Yıllar sonra çocukluğumun geçtiği o ara sokakta yürüyorum.
Mavi kapılı, kocaman bahçeli, müstakil evimiz ve tüm anılarım çarpıyor gözüme.
Dar kıvrımlı yolda heyecanım ve yılların özlemi ile ilerliyorum. Sokakta
oturmuş beni dikizleyen şaşkın gözlere inat demir kapıyı aralayıp içeriye
geçiyorum.
Etraf sonbaharın tüm izlerini taşıyor. Babamın günlerce
uğraş verip diktiği tüm meyve fidanları kocaman ağaç olmuş. Evin boyası hala
aynı, duvara kazınmış ismimi görüyorum, sonra kömürlüğün içindeki kırmızı
patlak plastik top, hemen yanında kapkara olmuş bir defter içinde benim yazım.

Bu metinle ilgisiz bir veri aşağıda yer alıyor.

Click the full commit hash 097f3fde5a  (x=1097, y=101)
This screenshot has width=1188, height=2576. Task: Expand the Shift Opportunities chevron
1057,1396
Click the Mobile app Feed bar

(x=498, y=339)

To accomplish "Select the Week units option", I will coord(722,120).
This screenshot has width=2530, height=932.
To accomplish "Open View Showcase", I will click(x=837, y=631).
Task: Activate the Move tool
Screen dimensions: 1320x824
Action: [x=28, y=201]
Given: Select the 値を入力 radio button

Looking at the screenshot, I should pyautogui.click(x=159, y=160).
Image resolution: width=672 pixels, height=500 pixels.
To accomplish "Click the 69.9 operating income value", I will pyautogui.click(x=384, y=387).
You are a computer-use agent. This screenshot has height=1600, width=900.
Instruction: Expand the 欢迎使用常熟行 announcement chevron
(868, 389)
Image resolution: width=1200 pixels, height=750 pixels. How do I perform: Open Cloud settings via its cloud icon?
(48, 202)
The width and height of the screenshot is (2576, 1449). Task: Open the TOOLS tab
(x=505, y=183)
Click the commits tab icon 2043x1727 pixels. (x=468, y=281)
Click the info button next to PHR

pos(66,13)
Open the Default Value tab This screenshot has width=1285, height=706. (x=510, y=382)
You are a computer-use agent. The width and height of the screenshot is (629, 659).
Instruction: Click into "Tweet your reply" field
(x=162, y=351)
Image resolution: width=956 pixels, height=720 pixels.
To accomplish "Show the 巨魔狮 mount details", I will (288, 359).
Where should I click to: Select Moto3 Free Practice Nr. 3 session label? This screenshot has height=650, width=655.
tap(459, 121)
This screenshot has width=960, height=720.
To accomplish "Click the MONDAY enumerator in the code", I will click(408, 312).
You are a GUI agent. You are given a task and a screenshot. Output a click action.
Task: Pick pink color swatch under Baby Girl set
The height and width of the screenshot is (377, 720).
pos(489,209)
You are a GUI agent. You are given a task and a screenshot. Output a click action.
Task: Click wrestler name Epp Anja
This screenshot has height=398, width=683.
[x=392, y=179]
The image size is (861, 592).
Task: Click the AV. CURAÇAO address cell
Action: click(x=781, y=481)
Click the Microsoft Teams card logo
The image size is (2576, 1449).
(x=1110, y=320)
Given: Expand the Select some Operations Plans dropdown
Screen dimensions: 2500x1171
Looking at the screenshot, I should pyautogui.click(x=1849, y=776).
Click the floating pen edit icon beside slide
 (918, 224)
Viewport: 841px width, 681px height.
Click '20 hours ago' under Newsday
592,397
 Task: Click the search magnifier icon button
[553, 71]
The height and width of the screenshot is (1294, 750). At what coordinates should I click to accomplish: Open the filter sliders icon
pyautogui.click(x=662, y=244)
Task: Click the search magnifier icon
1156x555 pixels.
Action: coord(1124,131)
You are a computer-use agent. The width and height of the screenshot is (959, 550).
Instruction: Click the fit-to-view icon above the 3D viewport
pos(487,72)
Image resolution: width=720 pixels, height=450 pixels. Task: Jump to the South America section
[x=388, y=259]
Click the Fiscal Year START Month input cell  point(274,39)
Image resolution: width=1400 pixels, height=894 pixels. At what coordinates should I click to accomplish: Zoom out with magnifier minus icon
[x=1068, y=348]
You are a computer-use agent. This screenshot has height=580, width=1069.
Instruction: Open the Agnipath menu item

Ne çok zaman oldu oysaki ama hala duruyor her bir tarafta izlerim. Hiçbir
ayrıntıyı kaçırmak istemiyorum. Heyecanlı bir aşk filmi izlercesine
kaptırıyorum kendimi geçmişimin filmine.
Arka tarafta küçük bir ara vardı; aklıma geliyor, gelmişken
görmeden geçmek istemiyorum.
Ağaçların arasından süzülüyorum. Sonbahar ile
dallarından ayrılıp yere düşen yapraklar, adımlarımın etkisiyle sessizliğini
bozuyor. Arka duvar iyice harabe olmuş. Ne de çok atlamıştım üstünden saklambaç
oynarken.
Annem çok kızardı, yıkılır diye korkardı. Benim açamadığım
hasarı zaman açmış...
Bu duvarın tam köşesinde kocaman bir yarık vardı, bir gün
yine burada oynarken kedi sesi duymuştum. Tamda o araya sıkışmış, çıkmak için
uğraşıp duruyor ama çıkamıyor yavru, minnacık bir kedi. Kalbi korkudan küt küt
atıyor, zarar vereceğimi düşünüyor bir türlü bana gelmek istemiyordu. Elimi
tırmalamasına rağmen, canım acıya acıya devam ettim kurtarmak için. Neticede
kurtarmış, üstüne bir de karnını doyurmuştum kim bilir belki de ölmüştür şimdi.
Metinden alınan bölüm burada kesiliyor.